The department does have some strategies in place, however, and the resources to implement them. Quickly after passing GAOA, lawmakers in both parties flagged that the measure did not provide sufficient personnel for the National Park Service—which has struggled for a decade with understaffing, losing 16% of its workforce over that time—to carry out its new workload. Democrats subsequently included $500 million for NPS hiring in the IRA. The infrastructure law included a new minimum wage for federal firefighters and boosts to base salaries. 

Internally, Interior's human capital office is focusing on better supporting firefighter needs, improving working conditions for its law enforcement personnel, closing skill gaps identified by the Office of Personnel Management and strengthening the talent pipeline for its career Senior Executive Service. The department noted 70% of its current SESers are eligible to retire within five years. 

In the meantime, as Interior looks to realize the benefits of its newfound resources and reforms, the department is straining its existing workforce. 

“It means everyone is working twice as hard,” Clement said. 

PEER’s Rosenthal said employees have reported the same to her group. 

“That’s what we're hearing from people on the ground,” Rosenthal said. “They’re expected to do more.” 

The annual Federal Employee Viewpoint Survey demonstrates similar findings. Just 54% of Interior employees said their workload was reasonable, compared to 61% across government and 59% at the department in 2020. Global satisfaction at Interior dropped off by 4 percentage points since 2020, mirroring a similar governmentwide decline. NPS Director Chuck Sams said in an internal email to staff last month that the results demonstrated there were “many areas for improvement” and said the agency was “hiring additional staff to support mental health and wellness.” 

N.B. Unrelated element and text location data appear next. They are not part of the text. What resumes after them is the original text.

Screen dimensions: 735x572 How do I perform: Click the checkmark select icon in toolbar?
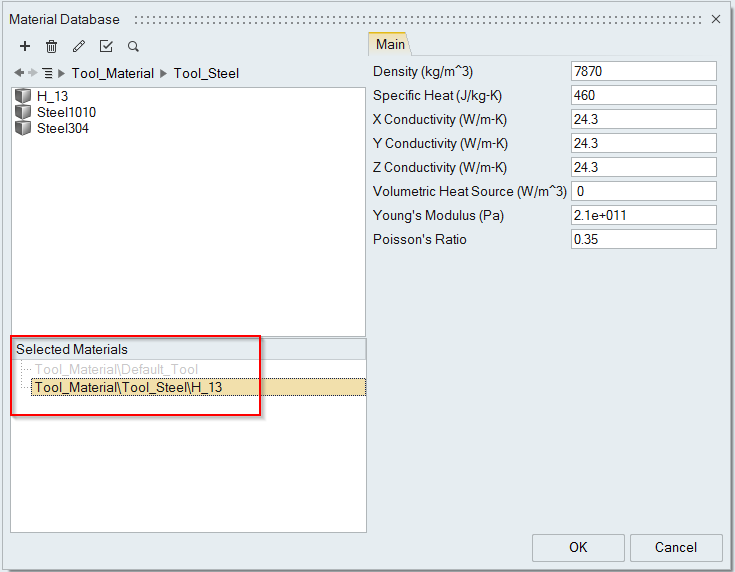point(106,46)

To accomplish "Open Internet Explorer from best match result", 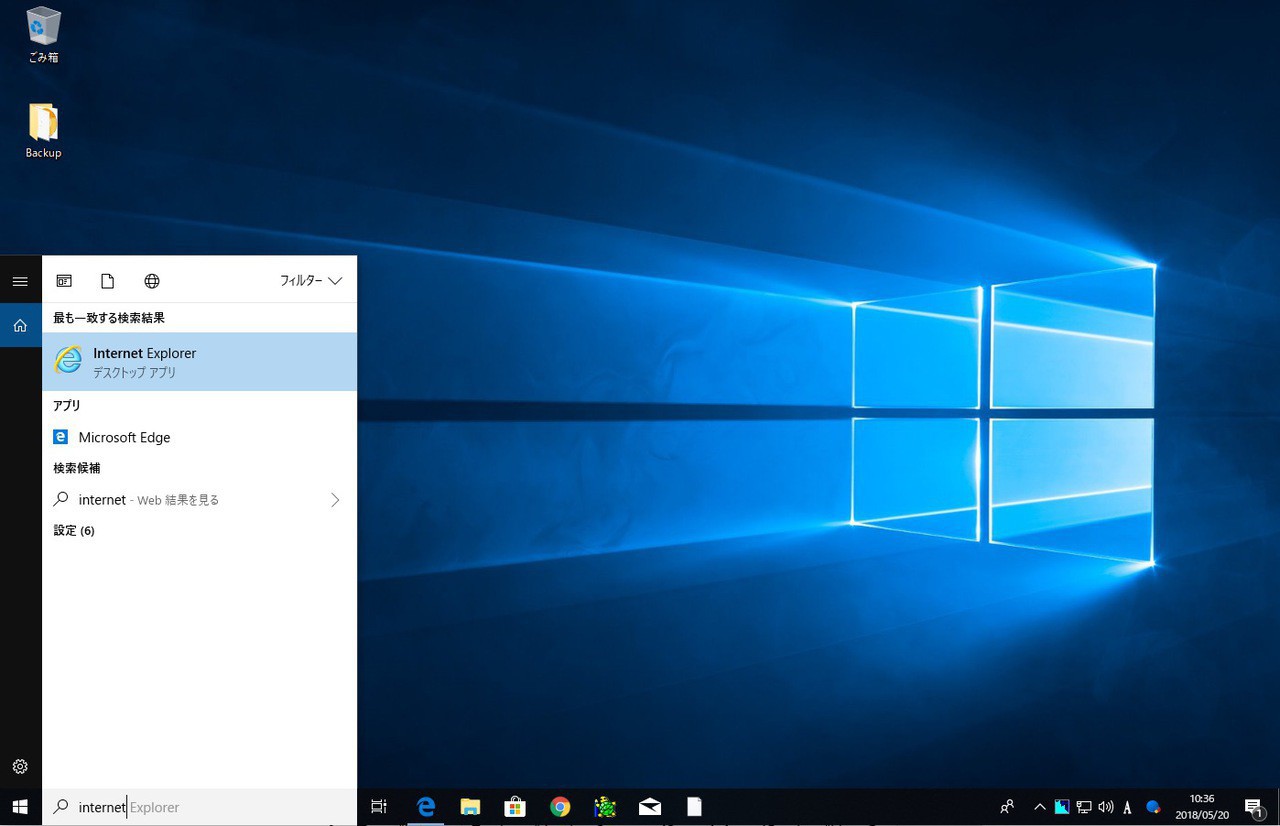I will pos(198,361).
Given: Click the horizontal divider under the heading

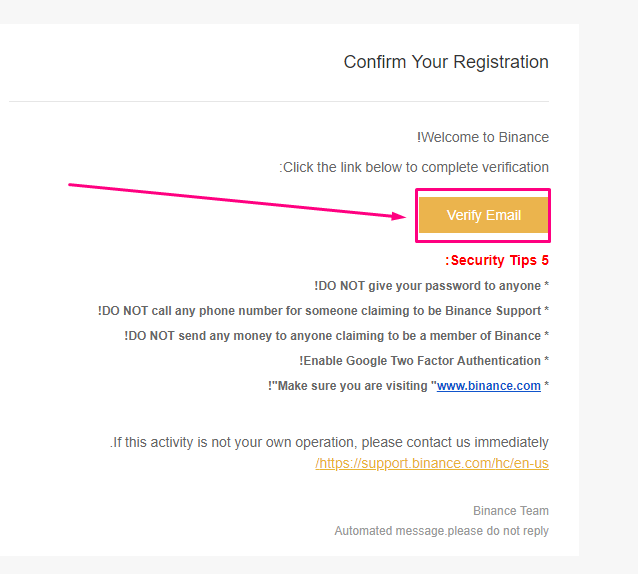Looking at the screenshot, I should tap(279, 101).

“It’s glacial, the pace of action,” Rosenthal said of Interior’s efforts. “The repercussions of the last administration are still being felt and instead of getting better, it’s getting worse.” 

As the department attempts to rebuild its workforce, it will have an opening to bring in employees not yet jaded by the ebbs and flows of administration turnover and evolving policy.

“There is an opportunity to get people in who have not felt that sting,” Clement said. “An opportunity to bring in a fresh, enthusiastic workforce.”